Mortgage rates may have dipped to about 4 percent, but don't rush to a lender until you're creditworthy.
At least six months before you're ready to buy, review your credit report. You can get one for free online at annualcreditreport.com.
"It's a snapshot of your financial behavior that lenders will use to determine if you're a reliable borrower. They'll be checking to see if you have defaulted on other debts and the total amount of debts you have outstanding," says Leslie Tayne, an attorney in Melville specializing in financial issues.
Know the red flags. Lenders will look for late or missed payments, delinquent accounts, accounts in collection, judgments against you and any bankruptcy or foreclosure actions.
Boost your credit score. Aim for 720 or higher. Fix maxed-out cards. Pay down balances to no more than 30 percent of the total credit limit. This helps increase your score, says Gerri Detweiler, director of consumer education for credit.com. Debt-to-income ratios are critical, says Peter Grabel of Luxury Mortgage Corp. in Stamford, Connecticut. If your ratios are high, don't use your credit card for large purchases just to earn reward points; write a check.

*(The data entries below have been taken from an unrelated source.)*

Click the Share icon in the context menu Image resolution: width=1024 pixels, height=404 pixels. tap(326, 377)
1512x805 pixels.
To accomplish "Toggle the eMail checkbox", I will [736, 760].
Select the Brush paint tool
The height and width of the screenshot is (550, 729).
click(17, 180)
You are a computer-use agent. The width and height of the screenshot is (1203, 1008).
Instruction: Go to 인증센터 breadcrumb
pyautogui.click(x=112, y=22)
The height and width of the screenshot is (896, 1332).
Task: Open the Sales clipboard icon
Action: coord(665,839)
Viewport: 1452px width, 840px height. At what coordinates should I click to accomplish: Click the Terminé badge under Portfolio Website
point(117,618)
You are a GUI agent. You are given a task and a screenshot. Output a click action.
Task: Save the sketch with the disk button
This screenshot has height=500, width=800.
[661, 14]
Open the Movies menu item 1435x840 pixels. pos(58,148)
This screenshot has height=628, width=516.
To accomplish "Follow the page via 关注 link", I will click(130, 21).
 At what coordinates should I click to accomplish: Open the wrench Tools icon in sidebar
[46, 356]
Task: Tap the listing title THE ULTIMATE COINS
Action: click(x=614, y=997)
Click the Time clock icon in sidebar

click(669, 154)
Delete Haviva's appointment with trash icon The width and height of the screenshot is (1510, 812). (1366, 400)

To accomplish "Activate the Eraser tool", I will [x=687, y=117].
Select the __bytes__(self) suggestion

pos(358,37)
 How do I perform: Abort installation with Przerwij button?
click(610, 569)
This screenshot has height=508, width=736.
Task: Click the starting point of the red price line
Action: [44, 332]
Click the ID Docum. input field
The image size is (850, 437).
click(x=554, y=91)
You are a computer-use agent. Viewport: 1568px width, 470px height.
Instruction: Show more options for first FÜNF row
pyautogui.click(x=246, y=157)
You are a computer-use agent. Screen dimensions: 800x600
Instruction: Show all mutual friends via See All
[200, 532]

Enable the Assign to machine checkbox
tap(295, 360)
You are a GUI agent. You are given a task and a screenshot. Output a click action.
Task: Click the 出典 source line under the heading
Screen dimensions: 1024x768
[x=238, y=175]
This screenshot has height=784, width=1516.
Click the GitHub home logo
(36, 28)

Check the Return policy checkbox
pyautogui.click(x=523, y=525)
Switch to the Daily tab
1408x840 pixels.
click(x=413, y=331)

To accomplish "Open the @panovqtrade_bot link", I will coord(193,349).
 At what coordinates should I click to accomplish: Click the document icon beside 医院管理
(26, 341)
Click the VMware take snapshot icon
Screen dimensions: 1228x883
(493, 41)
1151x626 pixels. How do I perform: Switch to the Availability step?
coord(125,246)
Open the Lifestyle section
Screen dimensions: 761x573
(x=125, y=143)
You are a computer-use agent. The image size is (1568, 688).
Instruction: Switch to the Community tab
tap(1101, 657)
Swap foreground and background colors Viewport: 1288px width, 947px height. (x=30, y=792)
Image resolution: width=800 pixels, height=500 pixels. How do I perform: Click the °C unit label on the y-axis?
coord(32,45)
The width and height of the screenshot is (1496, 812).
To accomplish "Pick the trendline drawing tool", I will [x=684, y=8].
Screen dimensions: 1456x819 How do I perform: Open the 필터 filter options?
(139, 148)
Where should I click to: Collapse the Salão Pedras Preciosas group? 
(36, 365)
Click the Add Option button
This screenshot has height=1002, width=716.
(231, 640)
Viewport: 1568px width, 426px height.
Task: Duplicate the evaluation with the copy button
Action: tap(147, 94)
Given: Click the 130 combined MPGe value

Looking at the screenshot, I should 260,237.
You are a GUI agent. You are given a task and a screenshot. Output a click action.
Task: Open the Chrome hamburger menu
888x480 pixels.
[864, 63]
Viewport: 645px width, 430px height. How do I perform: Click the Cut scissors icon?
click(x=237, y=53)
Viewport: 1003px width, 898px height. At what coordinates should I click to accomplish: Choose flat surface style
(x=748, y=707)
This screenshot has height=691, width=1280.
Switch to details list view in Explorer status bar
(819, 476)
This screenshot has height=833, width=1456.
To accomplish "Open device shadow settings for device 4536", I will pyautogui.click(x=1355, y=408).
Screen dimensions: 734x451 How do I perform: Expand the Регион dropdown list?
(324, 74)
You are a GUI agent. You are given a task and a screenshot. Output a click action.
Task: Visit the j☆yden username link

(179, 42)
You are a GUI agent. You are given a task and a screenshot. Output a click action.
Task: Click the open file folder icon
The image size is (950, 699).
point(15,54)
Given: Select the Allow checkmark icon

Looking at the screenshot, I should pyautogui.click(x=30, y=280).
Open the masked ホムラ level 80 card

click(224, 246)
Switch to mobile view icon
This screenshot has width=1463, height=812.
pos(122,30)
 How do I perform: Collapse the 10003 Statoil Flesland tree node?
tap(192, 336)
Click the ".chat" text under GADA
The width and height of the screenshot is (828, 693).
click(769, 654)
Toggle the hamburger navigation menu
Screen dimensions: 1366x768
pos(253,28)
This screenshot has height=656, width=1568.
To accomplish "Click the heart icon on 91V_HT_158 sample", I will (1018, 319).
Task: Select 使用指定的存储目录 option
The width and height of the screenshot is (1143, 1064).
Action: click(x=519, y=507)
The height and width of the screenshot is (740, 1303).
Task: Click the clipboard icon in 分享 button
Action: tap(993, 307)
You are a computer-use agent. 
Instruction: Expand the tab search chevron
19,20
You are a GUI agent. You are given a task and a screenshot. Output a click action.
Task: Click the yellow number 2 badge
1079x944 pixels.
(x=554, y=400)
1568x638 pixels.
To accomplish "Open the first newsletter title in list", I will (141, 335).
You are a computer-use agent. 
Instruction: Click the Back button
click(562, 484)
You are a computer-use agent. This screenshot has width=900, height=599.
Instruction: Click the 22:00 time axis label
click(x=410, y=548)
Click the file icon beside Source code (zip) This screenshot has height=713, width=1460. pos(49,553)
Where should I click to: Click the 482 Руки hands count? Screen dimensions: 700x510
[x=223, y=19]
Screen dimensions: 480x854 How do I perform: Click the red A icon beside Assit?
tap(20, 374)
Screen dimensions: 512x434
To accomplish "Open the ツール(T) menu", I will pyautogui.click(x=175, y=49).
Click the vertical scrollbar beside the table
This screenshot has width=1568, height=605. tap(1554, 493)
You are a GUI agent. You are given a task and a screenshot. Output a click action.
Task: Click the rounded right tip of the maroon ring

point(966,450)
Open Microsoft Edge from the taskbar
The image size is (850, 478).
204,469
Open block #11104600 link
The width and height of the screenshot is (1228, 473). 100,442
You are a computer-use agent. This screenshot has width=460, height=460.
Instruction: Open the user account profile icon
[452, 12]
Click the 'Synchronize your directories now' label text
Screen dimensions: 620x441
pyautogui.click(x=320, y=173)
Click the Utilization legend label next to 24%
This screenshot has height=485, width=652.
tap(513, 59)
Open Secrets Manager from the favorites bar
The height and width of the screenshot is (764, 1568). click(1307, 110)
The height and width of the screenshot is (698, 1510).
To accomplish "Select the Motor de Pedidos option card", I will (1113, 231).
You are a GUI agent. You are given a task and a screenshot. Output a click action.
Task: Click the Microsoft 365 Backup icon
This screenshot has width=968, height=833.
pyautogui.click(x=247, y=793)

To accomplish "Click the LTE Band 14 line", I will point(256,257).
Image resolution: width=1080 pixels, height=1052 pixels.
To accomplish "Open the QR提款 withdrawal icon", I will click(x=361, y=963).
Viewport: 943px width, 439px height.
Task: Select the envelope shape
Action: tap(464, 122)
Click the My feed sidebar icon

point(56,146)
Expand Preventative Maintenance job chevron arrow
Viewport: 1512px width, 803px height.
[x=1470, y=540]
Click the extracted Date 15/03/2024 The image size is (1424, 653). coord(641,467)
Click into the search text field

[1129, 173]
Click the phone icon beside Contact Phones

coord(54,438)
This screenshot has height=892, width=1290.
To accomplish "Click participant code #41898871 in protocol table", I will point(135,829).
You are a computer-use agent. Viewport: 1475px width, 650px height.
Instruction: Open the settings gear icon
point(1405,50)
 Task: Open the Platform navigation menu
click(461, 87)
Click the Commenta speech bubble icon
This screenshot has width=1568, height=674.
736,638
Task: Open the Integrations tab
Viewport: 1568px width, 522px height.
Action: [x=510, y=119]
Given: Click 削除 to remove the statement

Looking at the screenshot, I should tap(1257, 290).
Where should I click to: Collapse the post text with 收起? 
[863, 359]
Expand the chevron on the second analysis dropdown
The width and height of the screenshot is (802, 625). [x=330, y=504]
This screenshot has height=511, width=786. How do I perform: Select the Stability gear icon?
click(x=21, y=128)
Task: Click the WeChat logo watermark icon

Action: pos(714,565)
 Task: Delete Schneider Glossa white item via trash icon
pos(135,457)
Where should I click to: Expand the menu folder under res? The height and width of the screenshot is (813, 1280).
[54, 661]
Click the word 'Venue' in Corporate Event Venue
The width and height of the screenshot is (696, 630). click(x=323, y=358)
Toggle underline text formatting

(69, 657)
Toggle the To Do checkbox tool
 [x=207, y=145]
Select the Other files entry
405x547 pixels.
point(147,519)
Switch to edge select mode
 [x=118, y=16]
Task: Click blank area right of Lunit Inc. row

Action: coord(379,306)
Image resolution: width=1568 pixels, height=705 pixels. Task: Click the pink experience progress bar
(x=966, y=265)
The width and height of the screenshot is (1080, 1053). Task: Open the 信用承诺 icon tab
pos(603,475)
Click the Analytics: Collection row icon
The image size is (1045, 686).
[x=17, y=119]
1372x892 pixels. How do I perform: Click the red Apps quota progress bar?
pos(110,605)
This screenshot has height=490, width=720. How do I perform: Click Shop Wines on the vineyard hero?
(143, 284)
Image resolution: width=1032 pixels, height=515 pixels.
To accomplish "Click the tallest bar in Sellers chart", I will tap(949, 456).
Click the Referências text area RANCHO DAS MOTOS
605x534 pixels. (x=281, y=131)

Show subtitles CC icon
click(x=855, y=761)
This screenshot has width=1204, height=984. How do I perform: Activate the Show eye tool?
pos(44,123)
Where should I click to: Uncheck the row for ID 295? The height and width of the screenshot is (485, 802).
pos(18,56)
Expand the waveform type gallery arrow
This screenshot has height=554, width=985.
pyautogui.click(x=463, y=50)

Say no. Don't open new cards or take out other loans within six months of applying for a mortgage, says Kelley Long, a Chicago financial planner and member of the National CPA Financial Literacy Commission. Don't close out cards, either; that reduces your available credit and boosts the percentage of available credit your other card balances represent.
Dispute errors. If you find mistakes on your report, contact the credit bureau.